Richard Louis Duckett (January 30, 1885 – July 19, 1972) was a Canadian athlete, lawyer and coroner, who held office in the judicial district of Montreal between 1937 and 1961.

Biography
Born in Montreal, the eldest son of a second-generation Irish Canadian shopkeeper and a French Canadian mother, Duckett was educated at the Collège Sainte-Marie before earning a law degree at the Université Laval à Montréal in 1908.

Representing Canada as a member of the Ottawa Nationals Lacrosse Club, Duckett won a gold medal at the 1908 Summer Olympics in London.

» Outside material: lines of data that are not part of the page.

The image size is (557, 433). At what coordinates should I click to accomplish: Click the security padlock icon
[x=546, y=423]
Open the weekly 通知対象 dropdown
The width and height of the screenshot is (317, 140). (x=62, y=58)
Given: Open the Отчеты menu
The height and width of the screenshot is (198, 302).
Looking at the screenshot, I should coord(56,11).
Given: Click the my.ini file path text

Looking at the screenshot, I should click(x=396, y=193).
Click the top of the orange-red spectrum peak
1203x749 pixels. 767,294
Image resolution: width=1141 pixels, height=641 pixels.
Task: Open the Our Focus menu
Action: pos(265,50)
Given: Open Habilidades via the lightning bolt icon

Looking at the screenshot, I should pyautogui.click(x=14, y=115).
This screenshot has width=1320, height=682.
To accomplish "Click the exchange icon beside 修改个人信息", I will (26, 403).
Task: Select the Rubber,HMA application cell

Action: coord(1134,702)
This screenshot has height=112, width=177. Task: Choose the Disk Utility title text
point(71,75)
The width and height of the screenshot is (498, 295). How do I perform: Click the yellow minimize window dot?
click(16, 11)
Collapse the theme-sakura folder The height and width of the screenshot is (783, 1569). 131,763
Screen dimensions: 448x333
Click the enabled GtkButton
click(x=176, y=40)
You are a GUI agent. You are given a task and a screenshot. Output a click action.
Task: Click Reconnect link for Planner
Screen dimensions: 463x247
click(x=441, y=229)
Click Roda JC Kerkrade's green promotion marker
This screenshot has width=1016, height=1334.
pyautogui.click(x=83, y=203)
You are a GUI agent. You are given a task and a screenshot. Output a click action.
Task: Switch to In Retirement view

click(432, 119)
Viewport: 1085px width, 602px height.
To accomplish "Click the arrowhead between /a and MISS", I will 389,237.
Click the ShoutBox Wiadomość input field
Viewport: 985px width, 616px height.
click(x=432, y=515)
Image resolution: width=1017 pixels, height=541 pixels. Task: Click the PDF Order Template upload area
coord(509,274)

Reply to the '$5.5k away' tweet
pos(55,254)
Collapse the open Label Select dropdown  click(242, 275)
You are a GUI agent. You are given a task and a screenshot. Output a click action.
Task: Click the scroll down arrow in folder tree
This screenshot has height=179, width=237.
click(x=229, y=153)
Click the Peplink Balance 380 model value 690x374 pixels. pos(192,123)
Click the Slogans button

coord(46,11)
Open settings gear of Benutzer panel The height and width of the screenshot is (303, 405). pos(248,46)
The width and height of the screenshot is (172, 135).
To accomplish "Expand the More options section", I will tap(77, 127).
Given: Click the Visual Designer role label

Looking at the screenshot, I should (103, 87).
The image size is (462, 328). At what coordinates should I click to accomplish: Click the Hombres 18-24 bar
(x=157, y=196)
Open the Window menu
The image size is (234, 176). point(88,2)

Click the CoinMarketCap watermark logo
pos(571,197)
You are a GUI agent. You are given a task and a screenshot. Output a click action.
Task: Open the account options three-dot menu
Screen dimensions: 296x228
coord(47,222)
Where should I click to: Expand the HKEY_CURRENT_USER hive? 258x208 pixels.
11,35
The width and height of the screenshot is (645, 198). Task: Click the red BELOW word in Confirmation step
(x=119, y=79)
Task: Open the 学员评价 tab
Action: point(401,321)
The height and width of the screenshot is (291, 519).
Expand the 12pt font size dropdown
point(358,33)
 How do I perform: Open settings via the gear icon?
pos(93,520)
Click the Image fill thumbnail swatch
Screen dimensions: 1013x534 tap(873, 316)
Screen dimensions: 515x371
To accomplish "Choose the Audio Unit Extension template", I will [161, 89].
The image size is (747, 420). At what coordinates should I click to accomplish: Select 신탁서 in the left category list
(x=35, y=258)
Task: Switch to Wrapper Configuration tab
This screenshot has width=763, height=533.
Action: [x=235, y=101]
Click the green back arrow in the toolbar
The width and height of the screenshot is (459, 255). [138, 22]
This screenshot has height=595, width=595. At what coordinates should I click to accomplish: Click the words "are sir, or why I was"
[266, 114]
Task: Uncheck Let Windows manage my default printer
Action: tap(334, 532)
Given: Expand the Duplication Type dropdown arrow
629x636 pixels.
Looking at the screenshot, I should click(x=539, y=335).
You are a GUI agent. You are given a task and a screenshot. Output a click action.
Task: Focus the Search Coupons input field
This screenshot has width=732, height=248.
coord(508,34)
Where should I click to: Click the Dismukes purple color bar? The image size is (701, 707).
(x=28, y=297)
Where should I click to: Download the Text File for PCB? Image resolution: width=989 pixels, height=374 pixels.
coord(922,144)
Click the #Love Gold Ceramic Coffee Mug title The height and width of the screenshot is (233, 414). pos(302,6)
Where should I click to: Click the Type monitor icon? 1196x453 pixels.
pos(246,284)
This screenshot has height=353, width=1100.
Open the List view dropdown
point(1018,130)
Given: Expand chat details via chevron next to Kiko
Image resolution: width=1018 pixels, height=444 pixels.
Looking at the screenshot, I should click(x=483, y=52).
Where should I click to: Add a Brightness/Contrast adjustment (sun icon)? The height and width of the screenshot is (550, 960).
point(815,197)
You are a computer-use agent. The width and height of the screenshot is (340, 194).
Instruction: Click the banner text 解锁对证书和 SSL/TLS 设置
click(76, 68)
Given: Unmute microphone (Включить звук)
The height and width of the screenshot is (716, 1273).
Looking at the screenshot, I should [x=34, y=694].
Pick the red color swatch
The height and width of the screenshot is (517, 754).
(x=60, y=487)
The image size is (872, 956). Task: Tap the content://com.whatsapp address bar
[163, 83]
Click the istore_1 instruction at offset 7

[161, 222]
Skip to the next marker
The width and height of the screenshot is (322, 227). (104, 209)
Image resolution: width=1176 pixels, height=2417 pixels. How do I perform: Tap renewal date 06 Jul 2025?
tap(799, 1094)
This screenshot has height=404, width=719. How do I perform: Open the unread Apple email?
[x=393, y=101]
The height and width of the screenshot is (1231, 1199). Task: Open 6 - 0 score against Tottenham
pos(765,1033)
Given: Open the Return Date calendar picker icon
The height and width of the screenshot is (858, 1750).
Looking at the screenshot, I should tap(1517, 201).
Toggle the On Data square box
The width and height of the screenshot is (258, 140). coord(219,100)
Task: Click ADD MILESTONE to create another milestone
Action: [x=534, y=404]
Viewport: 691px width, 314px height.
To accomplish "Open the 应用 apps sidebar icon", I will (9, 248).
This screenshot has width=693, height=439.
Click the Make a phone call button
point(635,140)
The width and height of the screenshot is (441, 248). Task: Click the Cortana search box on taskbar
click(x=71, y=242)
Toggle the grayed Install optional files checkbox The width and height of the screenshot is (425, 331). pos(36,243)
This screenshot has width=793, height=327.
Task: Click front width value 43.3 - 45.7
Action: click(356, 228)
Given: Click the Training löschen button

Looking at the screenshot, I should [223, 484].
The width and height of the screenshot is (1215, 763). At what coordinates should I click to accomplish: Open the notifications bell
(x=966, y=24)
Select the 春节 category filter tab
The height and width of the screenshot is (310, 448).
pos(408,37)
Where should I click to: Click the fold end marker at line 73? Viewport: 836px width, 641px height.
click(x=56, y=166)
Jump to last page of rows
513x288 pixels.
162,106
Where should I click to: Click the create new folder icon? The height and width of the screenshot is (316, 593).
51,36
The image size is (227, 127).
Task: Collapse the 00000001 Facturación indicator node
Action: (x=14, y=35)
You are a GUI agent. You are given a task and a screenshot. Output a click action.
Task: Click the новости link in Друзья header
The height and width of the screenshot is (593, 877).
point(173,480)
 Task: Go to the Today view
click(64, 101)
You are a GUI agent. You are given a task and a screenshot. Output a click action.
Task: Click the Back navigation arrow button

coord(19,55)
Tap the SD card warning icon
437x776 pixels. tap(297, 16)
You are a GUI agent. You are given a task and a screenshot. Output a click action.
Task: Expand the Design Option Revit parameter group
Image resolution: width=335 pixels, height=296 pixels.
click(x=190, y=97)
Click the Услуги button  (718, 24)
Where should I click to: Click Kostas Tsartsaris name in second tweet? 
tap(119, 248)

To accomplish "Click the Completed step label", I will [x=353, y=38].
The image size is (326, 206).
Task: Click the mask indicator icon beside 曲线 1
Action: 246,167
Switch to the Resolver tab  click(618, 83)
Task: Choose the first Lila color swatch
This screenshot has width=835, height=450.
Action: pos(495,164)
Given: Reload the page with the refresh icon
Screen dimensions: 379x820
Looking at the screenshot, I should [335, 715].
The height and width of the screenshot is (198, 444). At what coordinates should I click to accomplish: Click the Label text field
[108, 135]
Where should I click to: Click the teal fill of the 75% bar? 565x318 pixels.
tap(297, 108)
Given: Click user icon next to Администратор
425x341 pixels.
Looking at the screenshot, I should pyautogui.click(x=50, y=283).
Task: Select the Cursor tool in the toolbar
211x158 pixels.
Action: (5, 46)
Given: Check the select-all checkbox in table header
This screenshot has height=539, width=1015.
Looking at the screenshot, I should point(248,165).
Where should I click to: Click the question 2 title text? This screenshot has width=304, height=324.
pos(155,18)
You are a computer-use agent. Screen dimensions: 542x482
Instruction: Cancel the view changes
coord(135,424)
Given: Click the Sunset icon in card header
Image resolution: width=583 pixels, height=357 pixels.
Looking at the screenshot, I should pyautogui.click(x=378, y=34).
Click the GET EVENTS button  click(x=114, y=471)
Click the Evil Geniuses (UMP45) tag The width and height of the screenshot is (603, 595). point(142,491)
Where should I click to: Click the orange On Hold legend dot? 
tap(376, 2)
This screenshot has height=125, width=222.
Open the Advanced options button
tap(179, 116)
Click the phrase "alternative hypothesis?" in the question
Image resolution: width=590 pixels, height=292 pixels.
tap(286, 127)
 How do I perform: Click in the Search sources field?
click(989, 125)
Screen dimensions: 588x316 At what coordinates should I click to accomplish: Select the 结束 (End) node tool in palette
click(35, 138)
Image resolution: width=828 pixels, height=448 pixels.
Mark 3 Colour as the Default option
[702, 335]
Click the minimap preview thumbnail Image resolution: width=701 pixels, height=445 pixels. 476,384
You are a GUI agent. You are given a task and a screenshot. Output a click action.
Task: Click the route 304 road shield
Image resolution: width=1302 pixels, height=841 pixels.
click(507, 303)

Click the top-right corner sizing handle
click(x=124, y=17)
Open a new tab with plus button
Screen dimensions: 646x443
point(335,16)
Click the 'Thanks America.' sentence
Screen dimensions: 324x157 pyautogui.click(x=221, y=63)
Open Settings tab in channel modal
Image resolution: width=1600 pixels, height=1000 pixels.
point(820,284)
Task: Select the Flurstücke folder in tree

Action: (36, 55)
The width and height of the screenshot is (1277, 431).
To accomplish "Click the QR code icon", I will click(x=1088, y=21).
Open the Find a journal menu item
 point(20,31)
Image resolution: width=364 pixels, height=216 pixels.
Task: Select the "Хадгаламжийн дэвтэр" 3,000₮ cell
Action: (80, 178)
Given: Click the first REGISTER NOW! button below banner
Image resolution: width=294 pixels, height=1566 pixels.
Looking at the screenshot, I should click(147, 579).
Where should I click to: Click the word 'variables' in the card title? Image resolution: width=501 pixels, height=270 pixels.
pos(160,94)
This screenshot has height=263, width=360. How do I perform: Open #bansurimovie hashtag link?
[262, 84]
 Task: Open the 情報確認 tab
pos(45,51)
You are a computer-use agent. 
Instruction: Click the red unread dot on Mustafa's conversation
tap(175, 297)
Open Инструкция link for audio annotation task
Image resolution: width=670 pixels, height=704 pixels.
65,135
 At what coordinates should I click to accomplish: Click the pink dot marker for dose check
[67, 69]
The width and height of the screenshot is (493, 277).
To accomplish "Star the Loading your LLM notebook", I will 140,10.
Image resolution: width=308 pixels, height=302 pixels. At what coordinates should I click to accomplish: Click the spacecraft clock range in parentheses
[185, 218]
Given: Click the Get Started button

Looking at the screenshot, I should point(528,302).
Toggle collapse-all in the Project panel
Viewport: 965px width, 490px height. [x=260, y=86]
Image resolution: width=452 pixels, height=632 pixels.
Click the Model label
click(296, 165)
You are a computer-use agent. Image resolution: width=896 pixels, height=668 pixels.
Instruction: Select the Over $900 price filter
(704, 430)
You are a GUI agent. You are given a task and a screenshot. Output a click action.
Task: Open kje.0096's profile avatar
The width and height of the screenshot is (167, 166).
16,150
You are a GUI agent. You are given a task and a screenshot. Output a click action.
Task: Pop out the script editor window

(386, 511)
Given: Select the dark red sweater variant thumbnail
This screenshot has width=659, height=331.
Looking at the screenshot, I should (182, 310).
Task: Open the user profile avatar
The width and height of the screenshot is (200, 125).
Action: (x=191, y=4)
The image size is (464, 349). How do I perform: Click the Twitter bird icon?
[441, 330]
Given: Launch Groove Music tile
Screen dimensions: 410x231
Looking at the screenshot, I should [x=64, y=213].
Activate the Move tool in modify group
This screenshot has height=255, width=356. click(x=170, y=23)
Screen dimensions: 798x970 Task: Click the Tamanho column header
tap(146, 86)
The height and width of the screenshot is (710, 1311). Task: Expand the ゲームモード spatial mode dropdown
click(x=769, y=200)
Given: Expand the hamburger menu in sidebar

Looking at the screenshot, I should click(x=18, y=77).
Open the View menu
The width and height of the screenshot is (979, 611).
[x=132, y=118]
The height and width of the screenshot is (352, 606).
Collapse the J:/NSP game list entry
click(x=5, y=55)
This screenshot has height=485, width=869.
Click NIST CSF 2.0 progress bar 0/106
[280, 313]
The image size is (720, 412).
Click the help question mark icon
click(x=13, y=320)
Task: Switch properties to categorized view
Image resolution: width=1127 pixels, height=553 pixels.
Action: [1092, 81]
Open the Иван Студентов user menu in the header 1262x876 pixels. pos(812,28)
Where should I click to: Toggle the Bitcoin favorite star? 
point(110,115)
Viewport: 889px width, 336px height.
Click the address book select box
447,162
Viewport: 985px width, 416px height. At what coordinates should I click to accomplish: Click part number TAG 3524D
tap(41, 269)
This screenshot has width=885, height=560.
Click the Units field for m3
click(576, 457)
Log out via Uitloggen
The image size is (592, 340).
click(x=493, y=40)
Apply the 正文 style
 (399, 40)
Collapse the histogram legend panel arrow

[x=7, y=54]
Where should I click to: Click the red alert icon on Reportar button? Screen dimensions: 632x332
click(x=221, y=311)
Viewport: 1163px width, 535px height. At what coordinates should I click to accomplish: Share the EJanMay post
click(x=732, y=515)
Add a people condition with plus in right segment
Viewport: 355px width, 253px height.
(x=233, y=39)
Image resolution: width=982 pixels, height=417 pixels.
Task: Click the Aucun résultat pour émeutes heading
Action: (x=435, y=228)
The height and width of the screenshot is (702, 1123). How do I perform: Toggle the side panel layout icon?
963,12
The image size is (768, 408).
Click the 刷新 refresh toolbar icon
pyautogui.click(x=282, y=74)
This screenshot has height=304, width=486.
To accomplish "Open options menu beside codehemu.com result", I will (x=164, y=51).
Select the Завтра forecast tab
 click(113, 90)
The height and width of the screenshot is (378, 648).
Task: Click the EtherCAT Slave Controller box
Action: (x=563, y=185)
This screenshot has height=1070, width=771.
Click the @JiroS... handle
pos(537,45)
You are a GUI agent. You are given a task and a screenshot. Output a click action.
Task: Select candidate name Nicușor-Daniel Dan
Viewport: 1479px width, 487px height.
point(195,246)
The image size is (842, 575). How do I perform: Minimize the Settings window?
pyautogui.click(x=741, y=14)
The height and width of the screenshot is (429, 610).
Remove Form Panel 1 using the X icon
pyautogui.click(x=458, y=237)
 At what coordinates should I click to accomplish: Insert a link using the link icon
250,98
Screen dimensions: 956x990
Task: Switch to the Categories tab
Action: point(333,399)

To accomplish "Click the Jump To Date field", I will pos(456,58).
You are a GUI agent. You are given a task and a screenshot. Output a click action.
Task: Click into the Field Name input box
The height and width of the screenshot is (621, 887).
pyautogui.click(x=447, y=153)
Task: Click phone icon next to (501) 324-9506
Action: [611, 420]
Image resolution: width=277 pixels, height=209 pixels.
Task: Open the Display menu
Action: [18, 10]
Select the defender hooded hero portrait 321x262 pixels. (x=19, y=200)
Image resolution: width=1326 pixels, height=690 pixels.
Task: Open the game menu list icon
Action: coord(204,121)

In December 1909, he briefly joined the newly-formed Club Athlétique Canadien, but never played a game for the team and did not pursue an ice hockey career any further, though he remained an active lacrosse player through most of the 1910s.

After ending his athletic career, he joined a Montreal legal cabinet, before his appointment as coroner for the district of Montreal by the Duplessis administration in 1937, a position he occupied until his retirement in 1961.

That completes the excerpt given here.